## [TEXT PASSAGE]

>>>

Washington did not cut down a cherry tree and then inform his father that he could not tell a lie; Wellington did not say "Up, Guards, and at 'em!" or Pershing, "Lafayette, we are here." The dear old legends explode all about us; it is gratifying to recall that there is one at least the accuracy of which is unimpeachable. Walking up Market Street, Philadelphia, Benjamin Franklin did pass the home of his wife-to-be with a roll under each arm and munching a third, and his wife-to-be did see him and note that he made "a most awkward, ridiculous appearance."
Andrew Bradford had nothing to offer—the vacancy left by the death of Aquila Rose had already been filled. But Franklin was not yet done with the ghostly trail of Aquila. At Andrew Bradford's suggestion he waited on Samuel Keimer, who had recently set up as a printer despite a meager endowment of equipment, native ability, or acquired skill. He found Keimer "composing an Elegy on Aquila Rose" directly from the type.
So there being no copy (recorded Franklin), but one pair of cases, and the Elegy likely to require all the letters, no one could help him. I endeavor'd to put his press (which he had not yet us'd, and of which he understood nothing) into order fit to be work'd with; and, promising to come and print off his Elegy as soon as he should have got it ready, I return'd to Bradford's, who gave me a little job to do for the present, and there I lodged and dieted. A few days after, Keimer sent for me to print off the Elegy. And now he had got another pair of cases, and a pamphlet to reprint, on which he set me to work.
This broadside poem, therefore, was the first piece of Philadelphia printing with which Franklin's name is clearly identified. The "pamphlet to reprint" may have been A Letter to a Friend in Ireland, The Doctrine of Absolute Reprobation Refuted, A Letter from One in the Country to His Friend in the City, A Parable, or (and this would certainly have been Franklin's choice) The Curiosities of Common Water, all of which Keimer imprints of 1723 are listed in the short-title check list which follows the Curtis catalogue. No more specifically is it possible to identify the "little job" which Andrew Bradford gave him.

<<<

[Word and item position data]
>>>

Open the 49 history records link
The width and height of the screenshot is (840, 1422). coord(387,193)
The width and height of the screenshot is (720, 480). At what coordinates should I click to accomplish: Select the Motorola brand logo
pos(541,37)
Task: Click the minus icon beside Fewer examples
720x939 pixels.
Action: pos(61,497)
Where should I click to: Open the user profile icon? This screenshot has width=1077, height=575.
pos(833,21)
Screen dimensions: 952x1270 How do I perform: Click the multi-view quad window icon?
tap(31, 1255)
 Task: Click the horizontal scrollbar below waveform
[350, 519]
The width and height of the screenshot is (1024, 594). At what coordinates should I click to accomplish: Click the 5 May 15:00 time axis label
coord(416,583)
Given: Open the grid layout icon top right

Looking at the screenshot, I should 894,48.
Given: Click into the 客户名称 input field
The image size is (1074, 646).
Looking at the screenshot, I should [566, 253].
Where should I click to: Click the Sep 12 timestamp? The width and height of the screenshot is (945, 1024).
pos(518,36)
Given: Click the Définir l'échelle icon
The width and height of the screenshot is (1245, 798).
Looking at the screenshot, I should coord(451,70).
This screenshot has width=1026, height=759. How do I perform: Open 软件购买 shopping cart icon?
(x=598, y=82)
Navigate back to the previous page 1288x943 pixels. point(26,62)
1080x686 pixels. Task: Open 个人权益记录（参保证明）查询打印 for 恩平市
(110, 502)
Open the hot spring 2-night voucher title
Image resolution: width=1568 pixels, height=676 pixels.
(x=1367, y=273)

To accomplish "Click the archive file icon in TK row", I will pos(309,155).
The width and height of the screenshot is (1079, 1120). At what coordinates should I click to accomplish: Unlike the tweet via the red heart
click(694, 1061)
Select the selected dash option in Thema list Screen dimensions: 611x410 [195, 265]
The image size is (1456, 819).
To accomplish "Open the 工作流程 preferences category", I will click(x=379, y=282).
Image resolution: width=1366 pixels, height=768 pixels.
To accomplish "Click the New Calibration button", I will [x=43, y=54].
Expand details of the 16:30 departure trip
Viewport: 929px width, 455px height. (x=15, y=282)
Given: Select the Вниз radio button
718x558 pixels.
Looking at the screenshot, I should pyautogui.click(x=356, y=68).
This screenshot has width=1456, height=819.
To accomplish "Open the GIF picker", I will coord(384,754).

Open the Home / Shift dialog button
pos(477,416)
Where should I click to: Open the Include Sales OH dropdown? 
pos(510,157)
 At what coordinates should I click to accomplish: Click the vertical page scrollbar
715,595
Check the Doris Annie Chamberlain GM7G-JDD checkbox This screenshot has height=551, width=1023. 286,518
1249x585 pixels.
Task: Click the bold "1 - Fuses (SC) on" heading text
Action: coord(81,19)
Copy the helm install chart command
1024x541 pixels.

<<<

## [REQUESTS]
1. Translate into Spanish this sentence from the passage about Franklin in Philadelphia: "This broadside poem, therefore, was the first piece of Philadelphia printing with which Franklin's name is clearly identified."
2. Write the next paragraph of the passage about Franklin in Philadelphia, following on from its final sentence.

## [RESULTS FOR EACH TASK]
1. Este poema en hoja suelta fue, por lo tanto, la primera pieza impresa en Filadelfia con la que se identifica claramente el nombre de Franklin.

2.
It is not likely that Franklin would have long continued with Keimer (who was "an odd fish; ignorant of common life, fond of rudely opposing receiv'd opinions, slovenly to extream dirtiness, enthusiastic in some points of religion, and a little knavish withal") even if a roundabout coincidence had not brought him to the attention o£ the governor of the province, Sir William Keith, whose quarrel with William Bradford had been one of the impulses that had established the latter as New York's first printer. Keimer "star'd like a pig poison'd" one day when no less a worthy than Sir William entered the shop in search of the new assistant from Boston. Governor and assistant adjourned to a tavern, where the former disclosed a grandiose idea for setting the newcomer up in a shop of his own. He must first, of course, go to London to buy equipment, and to this end the governor loaded him down with enthusiasm and letters of credit. After a short visit to Boston, where all "made me welcome, except my brother," who "receiv'd me not very frankly, look'd me all over, and turn'd to his work again", Franklin sailed for London, which he reached the day before Christmas, 1724—to learn, to his intense mortification, that Sir William's letters of credit were worthless, since that gentleman's prowess as a promiser and his shortcomings as a performer were rather more familiar in the old country than in the new.
Franklin, however, had little difficulty in extricating himself from the crisis into which he was precipitated on his arrival in London by the non-negotiability of Sir William Keith's commercial paper. "I immediately got into work at Palmer's," he says, "then a famous printing house in Bartholomew Close, and here I continu'd near a year." Samuel Palmer, declares John Clyde Oswald in Benjamin Franklin, Printer (New York, 1917), "was more than an ordinary printer. He had visited America, was letter-founder as well as printer, and was engaged in the writing of 'A History of Printing,' only a third of which he had completed when he died in 1732."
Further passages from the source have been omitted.